St. Egwin -- 7th century, Mercia, England.
His pious parents made sure to baptize and confirm him soon after birth. Early on, he " built a pleasant mansion for the Holy Ghost in his heart".
He was ordained a priest and a bishop. In this capacity, he preached the word of God with great zeal, while growing in holiness and virtue.
In particular, he worked to restore the tenets of Christian marriage and the notion of good and evil. Many resisted his wise counsels. They told the bishop slanders about him.
As a result, the Pope summoned him to Rome to answer these charges. In expiation for the sins of his calumniators, he walked to Rome shackled with locked chains. The key was thrown into the Avon River.
Months later, St. Egwin arrived in Rome to the tolling of bells that tolled untouched. A fisherman found the key to the saint's chains in a fish’s belly caught in the Tiber. When the Pope heard this miracle, he knew St. Egwin was innocent.
Towards the end of his life, ever zealous to gain souls for Christ, St. Egwin travelled to a neighboring village called Alcester. It was remarkable for its beauty and natural resources and was frequented by the royalty. But the inhabitants were very wicked and steeped in vice.
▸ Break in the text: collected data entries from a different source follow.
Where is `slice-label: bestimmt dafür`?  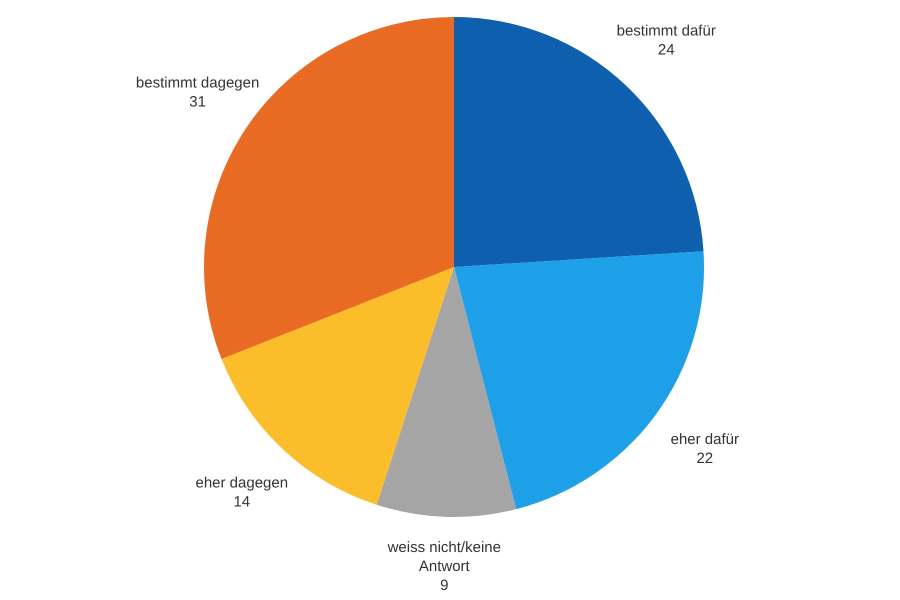 slice-label: bestimmt dafür is located at coordinates (666, 31).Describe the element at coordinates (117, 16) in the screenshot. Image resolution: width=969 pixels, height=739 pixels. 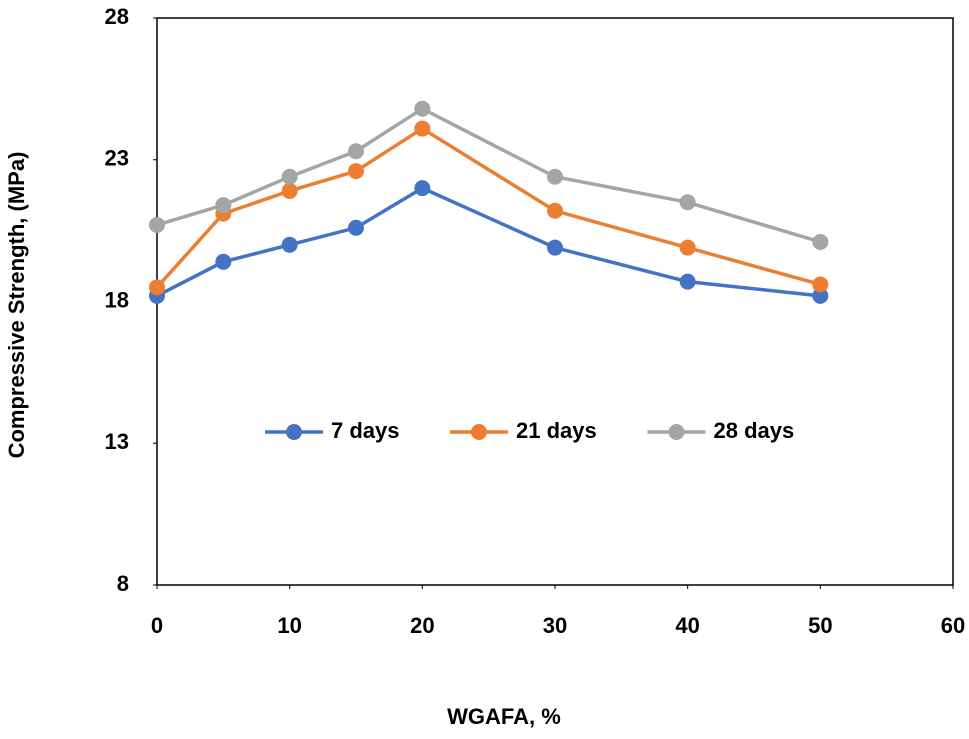
I see `y-tick-label: 28` at that location.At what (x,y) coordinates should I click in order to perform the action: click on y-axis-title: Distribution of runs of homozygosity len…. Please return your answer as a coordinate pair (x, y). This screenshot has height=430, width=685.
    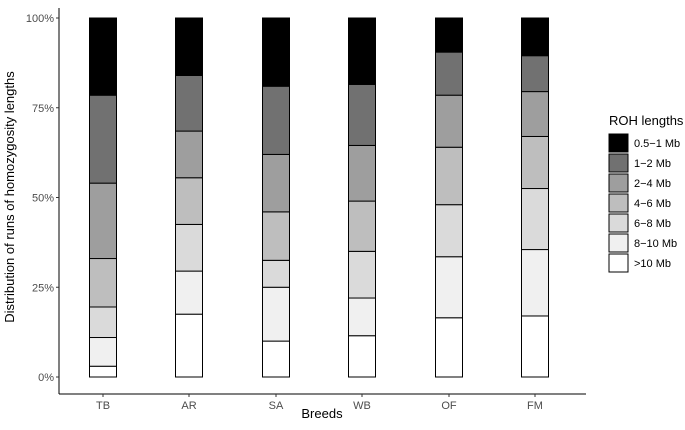
    Looking at the image, I should click on (10, 197).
St. Egwin tried to win these souls for Heaven. As he preached, the evil people drowned him out with the noise of hammers and anvils. St. Egwin left the city. God judged it. The earth opened up and swallowed the entire perverse generation.
At the end of his life, St. Egwin addressed those around him:
“I pray and beseech you, reverend and beloved sons, strive with all your might to keep and to do all that God has commanded."
We must need this saintly advice. By the life of St. Egwin, we see that God is merciful but also just to those who reject Him.